Panel Paper: Analyzing Households' Decisions to Invest in Home Maintenance and Improvements with AHS Data

Friday, November 7, 2014 : 2:10 PM
Sandia (Convention Center)

*Names in bold indicate Presenter

Katrin B. Anacker, George Mason University and Yanmei Li, Florida Atlantic University
This study identifies how losses in the home value estimated by the homeowner are affecting households' decisions to invest in home maintenance and improvements. In the United States, house prices are now 30 percent lower, on average, than they were at the peak of the market. In some markets, prices have declined by more than 50 percent. The household wealth losses are staggering, amounting to an estimated $7 trillion (Ellen and Dastrup 2011; Raskin 2012). This dramatic decline in housing wealth may have a ripple effect throughout the economy, as households adjust their housing decisions in response.
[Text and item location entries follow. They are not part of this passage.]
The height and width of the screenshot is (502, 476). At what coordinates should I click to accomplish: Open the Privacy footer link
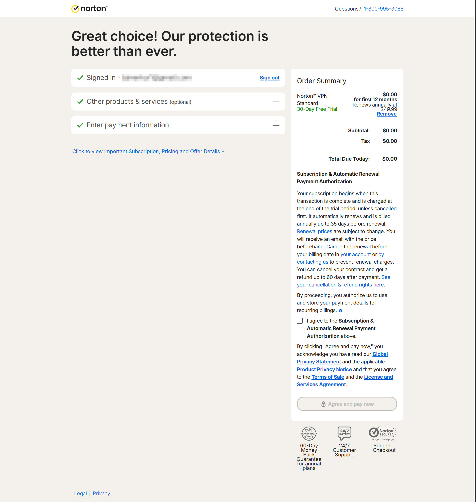101,493
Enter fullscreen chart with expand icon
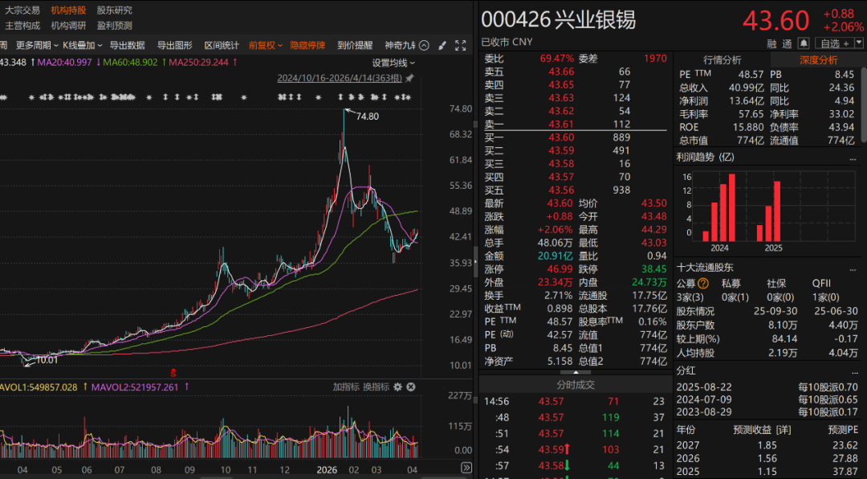Screen dimensions: 867x479 pyautogui.click(x=461, y=46)
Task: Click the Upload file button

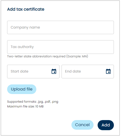Action: pyautogui.click(x=22, y=89)

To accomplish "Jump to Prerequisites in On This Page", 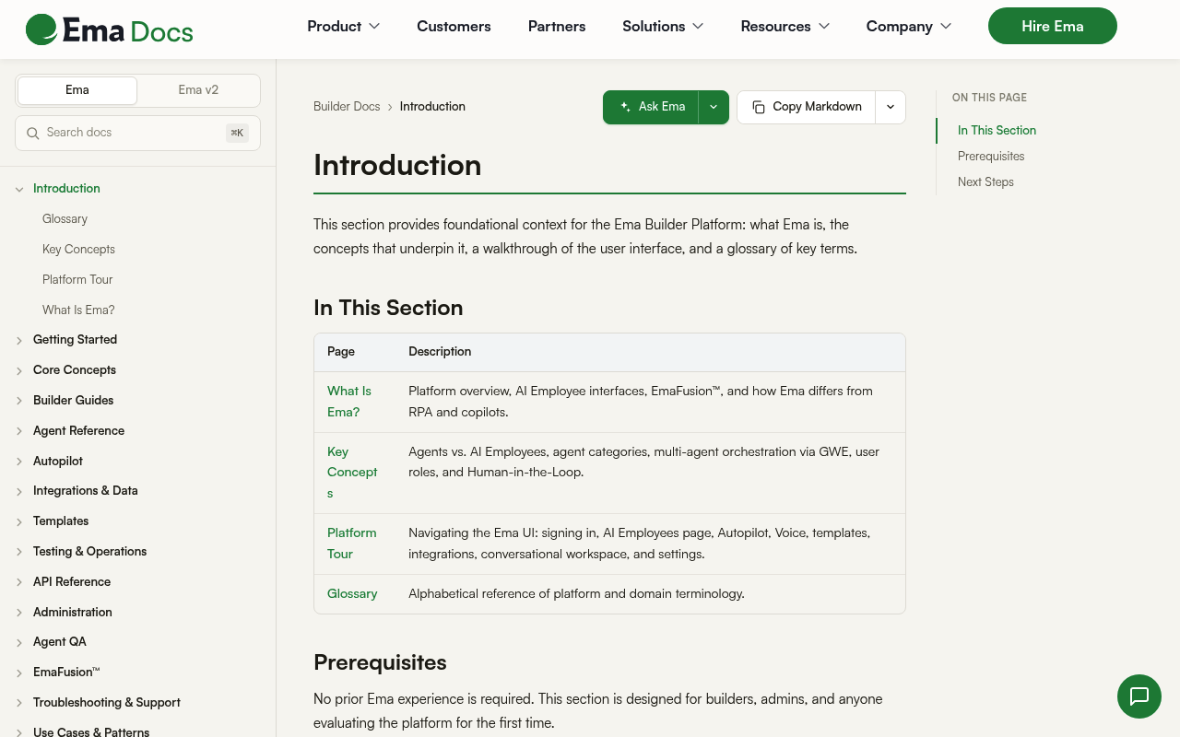I will pos(991,156).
Remodeling decisions by homeowners are an important factor in the evolution of housing supply in the United States, playing a significant role in determining the evolution of house prices. To the authors’ knowledge, not many recent studies have analyzed the connection between investment decisions in home maintenance and improvements and house prices (Leventis, 2007; Downing and Wallace, 2001; Plaut and Plaut, 2010; Fisher and Williams, 2011).

Our paper spans the housing boom and bust in the U.S., based on bi-annual national American Housing Survey data sets from 2001 (at the beginning of the national house price bubble), over 2005 (just before the national house price bubble peaked), over 2007 (just after the national house price bubble crashed) to 2011 (when the national house price crash might have hit bottom).

We ask the following research questions:

1. How has inflation-adjusted home value estimated by the homeowner changed from 2001 to 2011?

2. How have inflation-adjusted investments in home maintenance and improvements changed from 2001 to 2011?

3. What factors affect inflation-adjusted investments in home maintenance and improvements from 2001 to 2011?

Very preliminary results indicate that factors affecting remodeling investments vary by the change in housing value and the estimated return (if the unit were remodeled). The effect also varies geographically. Results will be refined and discussed in the public policy context.